One of the security team stopped him from walking into a fire hydrant. “I got this,” he assured the guy and patted him on the chest. “Do you think Toni is sleeping?”
“I don’t know, sir,” the man said. He had a buzz cut and deeply tanned skin. But Logan mostly noticed his yellow shirt. That meant he was one of Logan’s own and he could trust him. “It is very late.”
“I think I’ll wake her up.” He lifted his T-shirt to his nose and sniffed. “Does this smell like women’s perfume?” He offered the shoulder area of his T-shirt to the security guard, who was now walking beside him with his arms out, as if trying to save a toddler from falling on the cement and cracking open his skull. Perhaps Logan was stumbling to his left. But just a little. “Smell it. Smell it.”
The guy took a whiff. “Yes, sir. It does smell like perfume.”
“Shit. She’s going to think I’ve been messing around with other women. I didn’t though.” He patted the guy’s arm. “Why didn’t I?”
“I don’t know, sir.”
“Fuck it.” Logan stripped his T-shirt off over his head and tossed it on the ground. “Burn that,” he said.
“Yes, sir.”
Another of the security team that was trailing Logan picked up the discarded shirt.
“I’m tired.” Logan felt himself fading. He just hoped he blacked out on something softer than the sidewalk.
“Would you like to go back to the bus, sir?”
Logan scowled. “Isn’t that where I’m going?”
The guy somehow managed not to laugh. “No, sir.” He nodded in the opposite direction. “The bus is that way.”
Logan turned around, squinted down the sidewalk, and recognized the bus almost a block away under a bunch of bright street lamps.

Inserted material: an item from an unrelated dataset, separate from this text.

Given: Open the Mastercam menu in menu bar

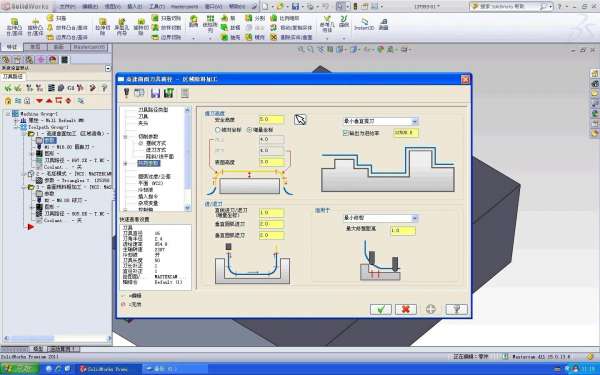Looking at the screenshot, I should pos(184,7).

“So it is.” He turned on his heel and started toward the bus. Again. “I think I might be drunk.”
“It’s a possibility, sir.” Logan knew they hired a lot of military veterans to serve on their security team, but why did this guy keep calling him sir? It made him feel old.

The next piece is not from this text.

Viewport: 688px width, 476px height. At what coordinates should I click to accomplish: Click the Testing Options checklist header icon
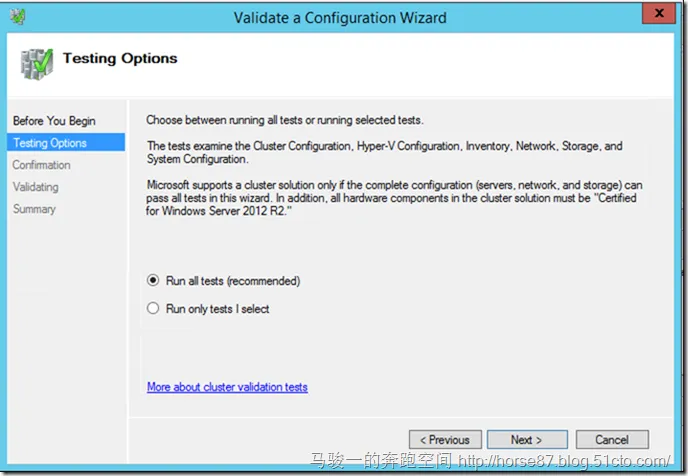[x=36, y=62]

Logan ambled toward the bus, his thoughts—as always—on the woman he’d met the night before. “Do you think she really is my girlfriend?”

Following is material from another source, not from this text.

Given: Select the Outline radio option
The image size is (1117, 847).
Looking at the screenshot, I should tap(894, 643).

Enough people had certainly mistaken her as important to him.
“Who’s that, sir?”
“Toni.”
“I’m sure I don’t know, sir.”
Logan sighed. “I’m sure I don’t know either.”
Eighteen
“On your feet, soldier!”
Toni sprang from a dead sleep to her best impersonation of an army private standing at full attention—complete with salute—before she realized she wasn’t dreaming. There really was a blurry drill-sergeant type standing over the sofa.
“Not you,” the very large, very muscular man said to a half-groggy, half-terrified, completely confused Toni. “I’m going to make bread pudding out of your doughy boyfriend here.”
Doughy? If Logan was doughy, then Toni was a bag of jumbo marshmallows.
“Go to hell, Kirk,” Logan muttered before he buried his head under his pillow.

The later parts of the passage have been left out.